Referenced in Won't Back Down (2012) See more »

Soundtracks

We Are The Champions
(Mall Montage Scene) (uncredited)
Composed by Reg Tilsley
Published by De Wolfe Music Ltd.
See more »

Frequently Asked Questions

See more (Spoiler Alert!) »

User Reviews

 
One of the Greatest Sequels AND One of the Best Horror Films Ever
4 November 2001 | by (Boston) – See all my reviews

This review refers to the theatrical cut of the film.

When George A. Romero's no-budget horror movie Night of the Living Dead hit screens in 1968, the same year that had already given audiences the all time genre classic Rosemary's Baby, no one could have predicted the indelible effect it would have on the history of cinema. The film introduced audiences to a degree of graphic violence never before witnessed on American screens. However, it was the film's intense, omnipotent terror that forever scarred a generation of viewers.

Although the film enjoyed unprecedented mainstream success for an independent production, the filmmakers saw little of the movie's earnings. Romero's string of box office disappointments in the years to follow would diminish his clout in Hollywood, and as such he found it was an uphill battle to fund his ambitious sequel to the film. Then along came Italian horror maestro Dario Argento, hot off the heels of such international blockbusters as Deep Red and Suspiria. Argento helped secure funding for the film, in exchange for the rights to personally oversee the international cut of the film.

The collaboration would be a match made in horror movie heaven, for the end product would be Dawn of the Dead, one of the most acclaimed and enduringly popular horror movies of all time.

Dawn of the Dead's plot is so effectively simple, and now thoroughly familiar, that it almost goes without description. While the world approaches a still unexplained and ever growing zombie apocalypse, four individuals-two millitary men, a helicopter pilot, and his TV reporter girlfriend-barricade themselves in an abandoned suburban shopping mall. The mall provides fodder not only for the film's well known social commentary, but also for some truly thrilling-if not terrifying-setpieces.

With its graphic depictions of human evisceration, exploding heads, and gruesome flesh eating, Dawn of the Dead may well be the goriest American film of all time. The film is actually so violent and gruesome that it was released unrated in the United States for fear of being slapped with an X Rating. That didn't stop the film from being a huge hit at home and abroad. The film earned rave reviews from critics (most famously, from Roger Ebert, who called it `one of the best horror movies of all time'). It instantly became recognized not only as a genre classic, but also as one of the sharpest social satires of the decade, with its often hilarious commentary on an ever growing consumer culture embodied by the film's mall location.
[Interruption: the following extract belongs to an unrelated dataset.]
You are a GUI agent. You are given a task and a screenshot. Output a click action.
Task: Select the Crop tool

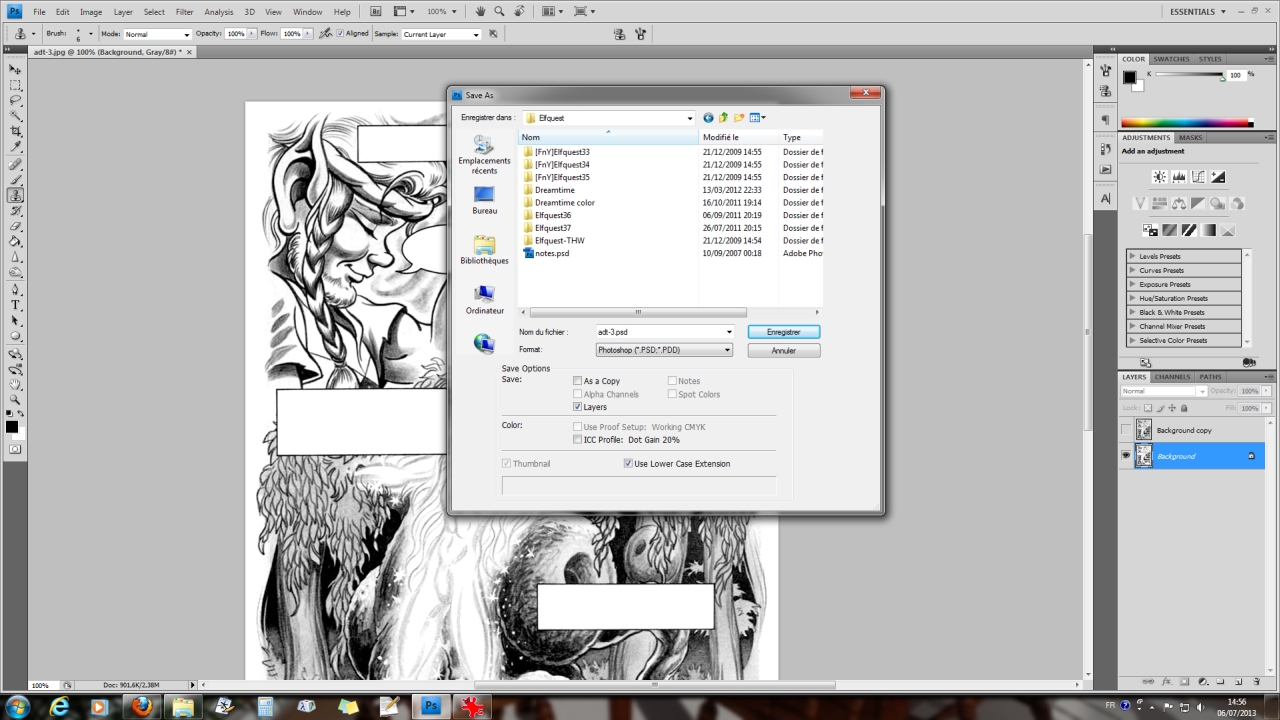[x=16, y=131]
Internationally, the film was even bigger. The movie was released in a special 117 minute cut overseas (the US theatrical version was 120 minutes) which was edited by Dario Argento and featured a more prominent presentation of the soundtrack by rock band Goblin as well as a much faster overall pace. Released in most countries as `Zombie: Dawn of the Dead' or `Zombies', it was so big in Italy that the following year Lucio Fulci, previously a director of `giallo' thrillers, helmed a gory semi-sequel. His `Zombie 2', released in the US as `Zombie', would become one of the most popular drive in hits of the 1970s, a massive international success that solidified the zombie/cannibal craze of the early 1980s and sparked Lucio Fulci's own reign as a horror movie icon.

Dawn of the Dead is a truly stunning example of the horror genre's ability to produce works that are as socially relevant as they are terrifying, films which break free of the constraints of conventional horror movie elements and in doing so establish themselves as being truly timeless. While I would still give Night of the Living Dead the slight edge between the two, Dawn of the Dead is still an extraordinary film in its own right as well as an almost superior sequel to another of the scariest movies ever made.